The date of Abney’s paintings often gives a clue for understanding their contexts. In her 2008 painting “Randaleeza,” she depicts then Secretary of State Condoleezza Rica in a white bikini surrounded by agitated dogs and several male onlookers — including one modeled after Abney’s friend Randall (hence the title). The menacing dogs reference the news story of the summer: Michael Vick’s charges for organizing competitive dogfighting. Placing political and celebrity news side by side, Abney creates a chaotic scene that challenges viewers to think critically about the relationships between gender and sexuality, public image, and race. The result invites the viewer to consider the often jumbled presentation of what constitutes the news, and the profuse and ceaseless way information is publicly shared and manipulated today.
A later series of paintings takes on gun violence and police brutality. In “Untitled (FUCK T*E *OP)” (2014), Abney paints a dense composition filled with geometric shapes and truncated text. Six black faces in profile emerge on the canvas, some with a teardrop falling from their eyes, others with a black X painted across their cheeks. The painting is arresting, absorbing you into its composition, just as one might get lost in a news cycle or Twitter feed. Conveying a mood of protest in a manner that balances accessibility and urgency, the work requires the viewer to consider the symbolism of each number, color, pattern, and shape. It is a new way of thinking about how the intersection of representation and abstraction can be translated into sociopolitical critique in the context of the digital age.
Often said to be revitalizing narrative figurative painting, Abney does so in a way that pulls from the tradition of 20th-century public art and mural painting in the Americas. Like murals, her paintings are meant to be read, requiring active engagement to be interpreted. Indeed, the most successful mural paintings narrate through symbols — the significance of an ear of corn or the color red conjure specific associations that create an iconographic vocabulary to interpret the walls. Whether consciously or not, Abney inherently does the same thing, consistently revisiting letters and signs that create a singular visual language.
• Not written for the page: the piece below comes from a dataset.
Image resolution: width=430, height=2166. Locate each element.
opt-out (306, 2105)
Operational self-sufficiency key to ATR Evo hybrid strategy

Not surprisingly, the artist has produced several public works, including a mural at Coney Island and a basketball court in Memphis. Working in acrylic with occasional complements of aerosol spray, Abney’s choice of materials naturally lends itself to wall painting. In her 2018 exhibition Hot to Trot. Not. at Palais de Tokyo in Paris, Abney created in-situ frescoes along the institution’s main stairwell. One depicts the busts of three black women against a yellow background, the numbers 1, 2, 3 listed next to them as if cataloguing objects in a museum. Alongside the figures, Abney has simply painted “WHAT?” in black letters — pointedly demanding viewers to consider the composition and then think critically about its meaning. Without offering an explanation herself, Abney reminds us that narratives can be interpreted in myriad ways and through various lenses — the didactic nature of her work becoming that much more impactful.
At both ICA and CAAM, what stands out is the pointedness of Abney’s hand. Her line work is as sharp as her wit, and over 10 years has only gotten more defined. Synthesizing new methods of communication with a satirical sensibility that is at once intricately dense and critically clear, her canvases present narratives that offer new ways of engaging with some of today’s most critical topics.